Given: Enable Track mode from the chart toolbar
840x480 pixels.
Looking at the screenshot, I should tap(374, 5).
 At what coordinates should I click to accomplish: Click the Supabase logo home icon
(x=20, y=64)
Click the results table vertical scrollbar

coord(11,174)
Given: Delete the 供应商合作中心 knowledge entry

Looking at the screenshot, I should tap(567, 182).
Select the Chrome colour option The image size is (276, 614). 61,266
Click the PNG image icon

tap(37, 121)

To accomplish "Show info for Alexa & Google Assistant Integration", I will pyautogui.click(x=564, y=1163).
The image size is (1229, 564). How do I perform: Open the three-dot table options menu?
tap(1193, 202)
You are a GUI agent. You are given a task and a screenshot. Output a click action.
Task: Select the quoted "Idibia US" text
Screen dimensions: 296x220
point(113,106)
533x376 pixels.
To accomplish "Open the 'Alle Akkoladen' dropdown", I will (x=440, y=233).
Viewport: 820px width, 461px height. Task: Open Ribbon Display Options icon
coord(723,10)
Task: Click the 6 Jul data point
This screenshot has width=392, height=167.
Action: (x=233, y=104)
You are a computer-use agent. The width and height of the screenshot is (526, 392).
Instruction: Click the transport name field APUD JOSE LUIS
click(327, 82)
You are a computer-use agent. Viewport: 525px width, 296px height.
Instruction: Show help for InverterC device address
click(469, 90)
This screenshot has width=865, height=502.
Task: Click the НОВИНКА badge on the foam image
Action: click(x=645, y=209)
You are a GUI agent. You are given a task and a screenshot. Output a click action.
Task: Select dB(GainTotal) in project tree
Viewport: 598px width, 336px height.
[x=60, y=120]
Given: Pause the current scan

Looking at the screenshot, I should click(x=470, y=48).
══════════
> [PROBLEM TO SOLVE]
Above are the records; copy each line from them that includes the string "will".

> [THE COMPLETED TASK]
To accomplish "Show info for Alexa & Google Assistant Integration", I will pyautogui.click(x=564, y=1163).
To accomplish "Open the 'Alle Akkoladen' dropdown", I will (x=440, y=233).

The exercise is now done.